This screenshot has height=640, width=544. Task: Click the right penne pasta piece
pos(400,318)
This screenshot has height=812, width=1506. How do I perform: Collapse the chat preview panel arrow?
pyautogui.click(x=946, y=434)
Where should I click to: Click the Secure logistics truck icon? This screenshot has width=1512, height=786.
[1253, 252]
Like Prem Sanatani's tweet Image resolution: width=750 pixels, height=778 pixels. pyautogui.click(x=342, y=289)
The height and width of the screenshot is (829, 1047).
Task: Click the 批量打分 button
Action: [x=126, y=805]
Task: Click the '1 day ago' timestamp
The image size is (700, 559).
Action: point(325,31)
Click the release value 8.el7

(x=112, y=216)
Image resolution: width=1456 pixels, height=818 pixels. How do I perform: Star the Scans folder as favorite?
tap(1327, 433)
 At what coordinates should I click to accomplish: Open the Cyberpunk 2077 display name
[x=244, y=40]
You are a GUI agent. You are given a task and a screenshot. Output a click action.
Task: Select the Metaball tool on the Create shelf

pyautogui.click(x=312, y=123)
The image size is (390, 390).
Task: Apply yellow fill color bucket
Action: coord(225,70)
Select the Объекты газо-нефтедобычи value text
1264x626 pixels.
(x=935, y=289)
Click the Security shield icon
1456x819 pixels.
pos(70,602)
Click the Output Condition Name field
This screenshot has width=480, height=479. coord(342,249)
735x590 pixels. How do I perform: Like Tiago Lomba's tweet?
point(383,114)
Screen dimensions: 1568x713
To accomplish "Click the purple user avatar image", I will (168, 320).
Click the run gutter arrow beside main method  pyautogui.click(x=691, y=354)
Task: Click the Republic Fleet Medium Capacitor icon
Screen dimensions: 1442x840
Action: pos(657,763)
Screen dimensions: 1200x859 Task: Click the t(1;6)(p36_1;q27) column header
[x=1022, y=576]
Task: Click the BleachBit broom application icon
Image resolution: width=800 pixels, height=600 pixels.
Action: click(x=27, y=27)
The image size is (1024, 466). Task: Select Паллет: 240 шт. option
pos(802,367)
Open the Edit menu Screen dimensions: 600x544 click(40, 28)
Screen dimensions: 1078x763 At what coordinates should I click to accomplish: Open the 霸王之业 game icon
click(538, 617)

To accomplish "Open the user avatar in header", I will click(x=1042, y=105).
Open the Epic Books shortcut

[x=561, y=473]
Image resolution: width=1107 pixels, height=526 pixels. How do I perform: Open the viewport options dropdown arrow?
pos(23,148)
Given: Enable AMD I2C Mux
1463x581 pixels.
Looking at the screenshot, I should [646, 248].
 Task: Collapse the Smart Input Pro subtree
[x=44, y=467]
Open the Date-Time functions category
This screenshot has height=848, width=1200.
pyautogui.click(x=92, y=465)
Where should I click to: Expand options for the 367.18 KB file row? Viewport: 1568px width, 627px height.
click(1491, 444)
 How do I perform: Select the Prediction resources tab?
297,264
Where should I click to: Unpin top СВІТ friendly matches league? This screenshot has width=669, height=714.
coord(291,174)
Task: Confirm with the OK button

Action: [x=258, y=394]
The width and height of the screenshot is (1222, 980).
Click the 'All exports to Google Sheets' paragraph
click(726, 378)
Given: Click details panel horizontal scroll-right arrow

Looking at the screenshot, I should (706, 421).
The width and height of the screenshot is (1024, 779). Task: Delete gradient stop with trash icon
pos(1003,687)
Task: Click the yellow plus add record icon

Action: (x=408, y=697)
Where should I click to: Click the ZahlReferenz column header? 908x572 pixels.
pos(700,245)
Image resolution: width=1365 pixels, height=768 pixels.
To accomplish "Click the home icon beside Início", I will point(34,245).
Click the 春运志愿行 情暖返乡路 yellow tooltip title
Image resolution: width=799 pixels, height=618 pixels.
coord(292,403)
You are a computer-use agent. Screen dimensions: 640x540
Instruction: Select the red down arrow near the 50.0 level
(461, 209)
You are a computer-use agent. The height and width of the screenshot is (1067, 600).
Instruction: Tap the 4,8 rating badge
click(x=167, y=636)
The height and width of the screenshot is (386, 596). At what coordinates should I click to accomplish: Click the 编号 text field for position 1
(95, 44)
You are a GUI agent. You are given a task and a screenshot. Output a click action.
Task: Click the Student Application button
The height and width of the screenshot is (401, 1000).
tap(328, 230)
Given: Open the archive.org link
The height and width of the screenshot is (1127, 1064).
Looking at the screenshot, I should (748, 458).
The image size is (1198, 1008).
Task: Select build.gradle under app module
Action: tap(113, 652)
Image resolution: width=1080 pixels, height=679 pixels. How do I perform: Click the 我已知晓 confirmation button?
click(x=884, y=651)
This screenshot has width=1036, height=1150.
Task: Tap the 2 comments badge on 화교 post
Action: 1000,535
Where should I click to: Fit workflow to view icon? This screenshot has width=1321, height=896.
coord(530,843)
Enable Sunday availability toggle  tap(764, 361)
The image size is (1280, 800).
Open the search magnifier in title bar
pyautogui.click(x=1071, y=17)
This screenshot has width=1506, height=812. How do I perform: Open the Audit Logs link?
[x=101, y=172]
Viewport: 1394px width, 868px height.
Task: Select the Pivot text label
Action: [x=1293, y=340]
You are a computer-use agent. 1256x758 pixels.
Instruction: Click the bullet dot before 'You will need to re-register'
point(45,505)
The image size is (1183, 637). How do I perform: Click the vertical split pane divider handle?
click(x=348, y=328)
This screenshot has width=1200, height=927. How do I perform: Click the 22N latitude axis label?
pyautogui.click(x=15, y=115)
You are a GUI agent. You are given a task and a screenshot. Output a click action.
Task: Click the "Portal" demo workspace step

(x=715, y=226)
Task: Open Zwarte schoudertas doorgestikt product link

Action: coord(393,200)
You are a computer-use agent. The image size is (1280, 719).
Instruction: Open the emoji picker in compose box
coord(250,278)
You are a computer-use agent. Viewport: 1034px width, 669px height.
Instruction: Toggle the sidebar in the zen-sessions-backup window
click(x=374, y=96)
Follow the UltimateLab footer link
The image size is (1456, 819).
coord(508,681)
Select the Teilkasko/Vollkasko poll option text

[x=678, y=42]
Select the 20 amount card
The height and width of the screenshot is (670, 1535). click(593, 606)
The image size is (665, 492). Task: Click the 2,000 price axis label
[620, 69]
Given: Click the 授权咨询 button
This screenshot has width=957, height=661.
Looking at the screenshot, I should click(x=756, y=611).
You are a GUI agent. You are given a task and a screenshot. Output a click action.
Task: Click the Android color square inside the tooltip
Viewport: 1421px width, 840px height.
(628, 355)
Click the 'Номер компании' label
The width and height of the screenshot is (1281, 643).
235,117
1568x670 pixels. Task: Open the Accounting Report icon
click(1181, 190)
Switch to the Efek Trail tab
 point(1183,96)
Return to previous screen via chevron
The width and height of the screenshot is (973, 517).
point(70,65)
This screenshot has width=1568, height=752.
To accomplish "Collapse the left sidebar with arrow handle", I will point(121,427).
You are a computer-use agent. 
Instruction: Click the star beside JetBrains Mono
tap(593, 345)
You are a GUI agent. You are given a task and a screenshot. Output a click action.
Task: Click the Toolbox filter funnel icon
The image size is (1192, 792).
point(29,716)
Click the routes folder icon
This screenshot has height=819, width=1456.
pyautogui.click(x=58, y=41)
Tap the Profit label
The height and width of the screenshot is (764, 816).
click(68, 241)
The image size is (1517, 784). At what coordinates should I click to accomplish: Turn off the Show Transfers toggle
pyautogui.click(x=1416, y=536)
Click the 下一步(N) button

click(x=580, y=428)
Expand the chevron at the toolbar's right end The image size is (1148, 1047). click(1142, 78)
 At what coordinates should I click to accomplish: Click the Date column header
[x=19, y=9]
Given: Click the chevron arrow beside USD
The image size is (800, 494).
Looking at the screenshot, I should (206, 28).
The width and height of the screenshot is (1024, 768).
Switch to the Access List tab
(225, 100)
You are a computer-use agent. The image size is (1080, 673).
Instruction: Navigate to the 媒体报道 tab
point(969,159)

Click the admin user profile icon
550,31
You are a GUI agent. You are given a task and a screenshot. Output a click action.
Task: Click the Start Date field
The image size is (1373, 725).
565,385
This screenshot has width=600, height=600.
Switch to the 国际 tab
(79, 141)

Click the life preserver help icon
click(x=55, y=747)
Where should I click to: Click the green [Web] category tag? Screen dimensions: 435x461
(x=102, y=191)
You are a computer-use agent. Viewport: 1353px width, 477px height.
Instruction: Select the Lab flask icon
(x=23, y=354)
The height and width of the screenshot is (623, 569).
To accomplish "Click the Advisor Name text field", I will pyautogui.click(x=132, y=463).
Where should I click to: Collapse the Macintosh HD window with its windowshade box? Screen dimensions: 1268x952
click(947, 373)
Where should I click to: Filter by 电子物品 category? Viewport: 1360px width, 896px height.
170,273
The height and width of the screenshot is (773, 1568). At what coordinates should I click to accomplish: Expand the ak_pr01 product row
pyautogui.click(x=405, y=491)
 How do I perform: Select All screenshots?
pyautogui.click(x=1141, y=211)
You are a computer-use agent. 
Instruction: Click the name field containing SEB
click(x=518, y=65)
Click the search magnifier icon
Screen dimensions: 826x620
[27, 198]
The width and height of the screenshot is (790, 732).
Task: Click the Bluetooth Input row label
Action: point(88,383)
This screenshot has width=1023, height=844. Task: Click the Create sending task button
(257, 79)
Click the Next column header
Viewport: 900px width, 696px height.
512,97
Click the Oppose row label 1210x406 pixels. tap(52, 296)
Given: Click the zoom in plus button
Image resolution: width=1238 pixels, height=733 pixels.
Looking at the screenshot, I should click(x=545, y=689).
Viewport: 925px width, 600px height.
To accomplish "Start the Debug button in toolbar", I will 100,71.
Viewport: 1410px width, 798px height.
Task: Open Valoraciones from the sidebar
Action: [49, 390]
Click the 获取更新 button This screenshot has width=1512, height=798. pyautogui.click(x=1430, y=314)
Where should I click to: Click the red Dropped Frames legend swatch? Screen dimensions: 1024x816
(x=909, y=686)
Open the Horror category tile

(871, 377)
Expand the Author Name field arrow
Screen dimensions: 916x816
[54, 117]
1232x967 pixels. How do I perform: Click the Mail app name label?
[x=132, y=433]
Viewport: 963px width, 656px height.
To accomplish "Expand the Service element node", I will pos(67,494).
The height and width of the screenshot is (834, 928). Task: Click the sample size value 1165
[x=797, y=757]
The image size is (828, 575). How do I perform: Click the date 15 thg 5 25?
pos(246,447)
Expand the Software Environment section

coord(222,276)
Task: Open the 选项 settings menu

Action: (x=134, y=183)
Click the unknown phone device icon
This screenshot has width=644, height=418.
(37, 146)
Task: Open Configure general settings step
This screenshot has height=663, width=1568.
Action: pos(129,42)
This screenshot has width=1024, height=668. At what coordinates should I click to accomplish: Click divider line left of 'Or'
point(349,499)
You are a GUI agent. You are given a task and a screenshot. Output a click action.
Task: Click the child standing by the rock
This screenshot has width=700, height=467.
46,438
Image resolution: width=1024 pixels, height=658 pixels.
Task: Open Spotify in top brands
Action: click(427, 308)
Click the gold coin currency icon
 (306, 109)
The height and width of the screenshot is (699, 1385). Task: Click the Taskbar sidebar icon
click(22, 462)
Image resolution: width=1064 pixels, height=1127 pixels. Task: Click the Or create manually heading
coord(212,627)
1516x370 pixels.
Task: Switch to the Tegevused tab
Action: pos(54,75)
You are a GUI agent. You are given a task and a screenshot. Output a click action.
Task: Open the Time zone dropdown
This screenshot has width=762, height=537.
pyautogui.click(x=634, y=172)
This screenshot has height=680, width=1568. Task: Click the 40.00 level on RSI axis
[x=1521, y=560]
#####
-- Work task --
If a line in the listing has "chevron" in it, report that line.

-- Result below --
Return to previous screen via chevron
Expand the chevron at the toolbar's right end The image size is (1148, 1047). click(1142, 78)
Given: Click the chevron arrow beside USD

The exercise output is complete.